WORK ITEM: Whenever a line in the data contains "Expand", show that line.

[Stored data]
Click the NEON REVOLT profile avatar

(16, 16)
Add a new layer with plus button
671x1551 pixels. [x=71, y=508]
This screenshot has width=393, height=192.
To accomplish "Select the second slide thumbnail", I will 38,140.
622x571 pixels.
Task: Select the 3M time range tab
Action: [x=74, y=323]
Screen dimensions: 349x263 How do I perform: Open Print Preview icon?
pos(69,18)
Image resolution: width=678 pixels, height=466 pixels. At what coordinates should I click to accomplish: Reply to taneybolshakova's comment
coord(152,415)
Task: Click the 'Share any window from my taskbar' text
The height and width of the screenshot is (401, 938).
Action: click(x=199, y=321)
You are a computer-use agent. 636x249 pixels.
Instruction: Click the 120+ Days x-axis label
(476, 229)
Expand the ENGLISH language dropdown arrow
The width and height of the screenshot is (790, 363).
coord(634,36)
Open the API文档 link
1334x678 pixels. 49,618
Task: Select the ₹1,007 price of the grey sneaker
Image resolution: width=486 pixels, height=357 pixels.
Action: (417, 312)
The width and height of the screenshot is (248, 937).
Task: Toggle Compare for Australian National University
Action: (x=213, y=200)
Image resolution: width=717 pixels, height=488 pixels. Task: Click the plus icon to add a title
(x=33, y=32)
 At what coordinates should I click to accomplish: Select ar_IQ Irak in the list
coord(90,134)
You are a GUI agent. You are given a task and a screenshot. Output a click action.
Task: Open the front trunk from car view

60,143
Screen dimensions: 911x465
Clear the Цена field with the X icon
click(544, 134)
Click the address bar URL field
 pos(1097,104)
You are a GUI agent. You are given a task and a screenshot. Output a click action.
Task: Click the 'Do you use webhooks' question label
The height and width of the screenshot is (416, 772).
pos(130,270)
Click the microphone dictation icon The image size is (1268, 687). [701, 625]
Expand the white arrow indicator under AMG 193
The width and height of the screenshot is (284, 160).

SOLUTION FOR THIS TASK:
Expand the ENGLISH language dropdown arrow
Expand the white arrow indicator under AMG 193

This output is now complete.